Access and inspection of Wills

Often in a will dispute or estate dispute, a party will need to get access to the Wills or similar documents from other parties or people. Whilst a person is alive, no one else generally has a right to inspect the Will of a person or see its contents. Once someone has passed away, the law provides for certain people to inspect or be given a copy of a will or previous will.

Who is entitled to copies or to inspect a will?

The Succession Act at section 54 provides a list of people who are entitled to inspect or obtain a copy of a will. These people include:

  • any person named or referred to in the will
  • any person named or referred to in an earlier will as a beneficiary
  • the surviving spouse or de facto of the deceased person
  • the children of the deceased person
  • any person who would be entitled to a share of the estate if the deceased person had died intestate (died without a Will)
  • any parent or guardian of a minor referred to in the Will or who would have been entitled to a share of the estate if the deceased person had died intestate (died without a Will)
  • any person (including a creditor) who has or may have a claim at law or in equity against the estate of the deceased person
  • any attorney of the deceased person under an enduring power of attorney
  • any person who was committed with management of the deceased person under the NSW Trustee and Guardian Act 2009 immediately before the death of the deceased person.

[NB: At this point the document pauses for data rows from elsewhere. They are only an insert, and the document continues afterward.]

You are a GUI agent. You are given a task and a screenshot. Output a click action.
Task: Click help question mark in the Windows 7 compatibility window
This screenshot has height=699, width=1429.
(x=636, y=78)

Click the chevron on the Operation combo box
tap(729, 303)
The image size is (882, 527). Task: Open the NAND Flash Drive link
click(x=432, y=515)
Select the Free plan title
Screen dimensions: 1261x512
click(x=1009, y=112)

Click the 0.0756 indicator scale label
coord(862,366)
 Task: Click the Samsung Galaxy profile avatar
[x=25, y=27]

If you are a person that may be able to challenge the will with a family provision claim against the estate or any other challenge to a will, you will generally be entitled a copy of most if not all of the deceased’s other wills. Immediate family members to the deceased are also generally entitled to copies of all the deceased’s wills.

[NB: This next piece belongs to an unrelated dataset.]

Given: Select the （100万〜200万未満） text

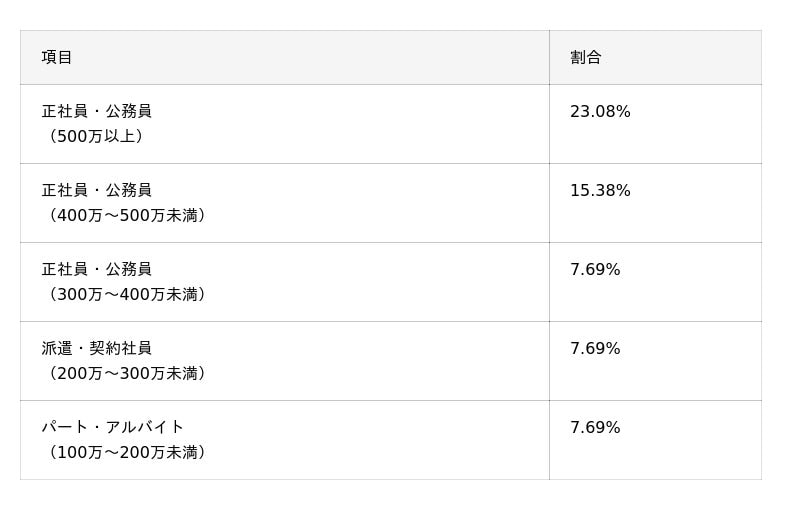Looking at the screenshot, I should [x=127, y=452].
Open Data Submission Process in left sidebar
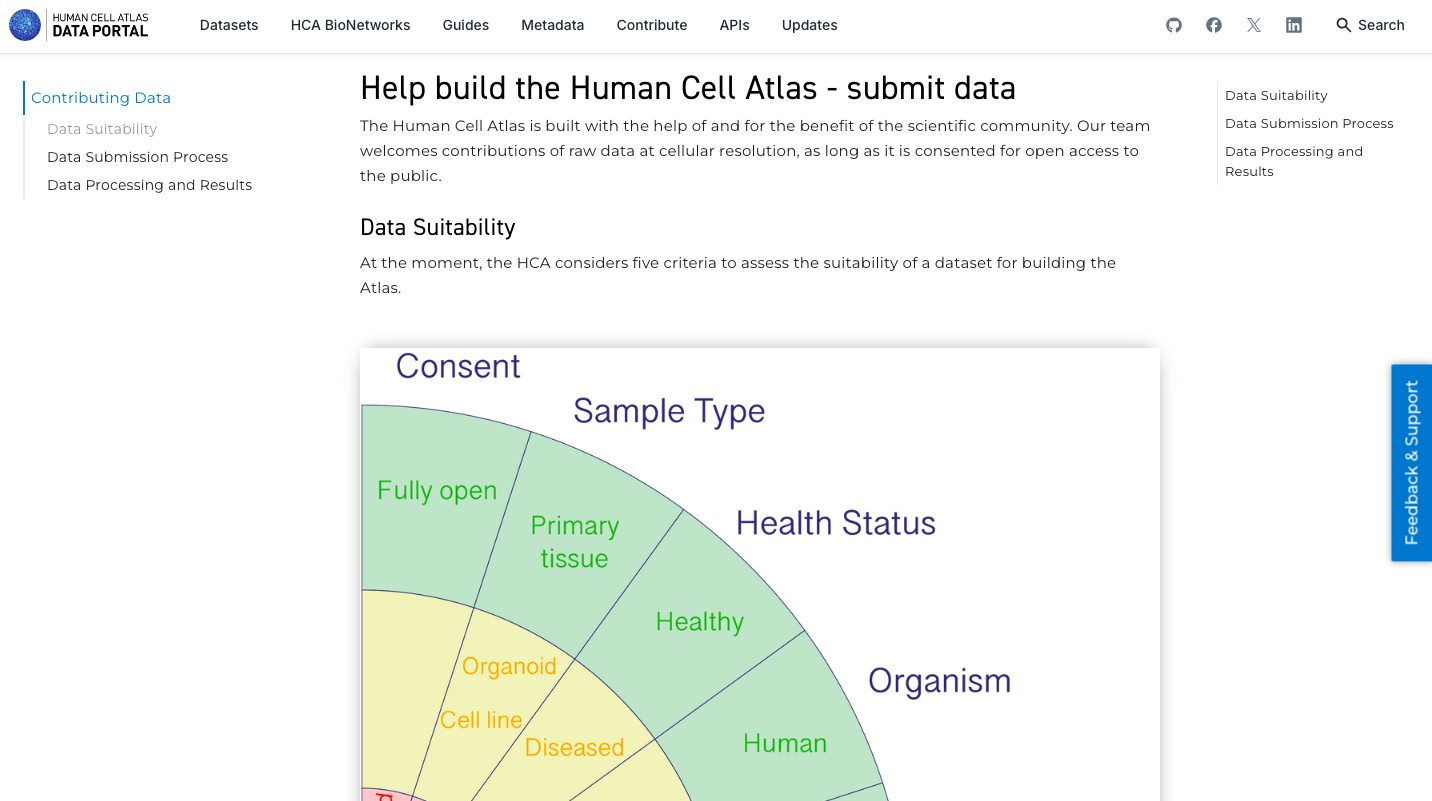 138,157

What documents can be accessed or inspected?

The Succession Act allows an eligible person to inspect the ‘will’ or to a copy of a “will”.

However, the Act defines “will” to also include:

  • a revoked Will
  • part of a Will
  • a copy of a Will
  • a document purporting to be a Will

A document purporting to be a will is usually a document that embodies the testamentary intentions (wishes of the deceased person for how their estate should be distributed) but does not comply with the formal requirements of a Will. Basically, this is usually a document which someone intended to set out to who and how their assets should be distributed on their death even though it may not be a formal Will.

What if a person refuses to give you copies or you’re not sure exactly what documents they have?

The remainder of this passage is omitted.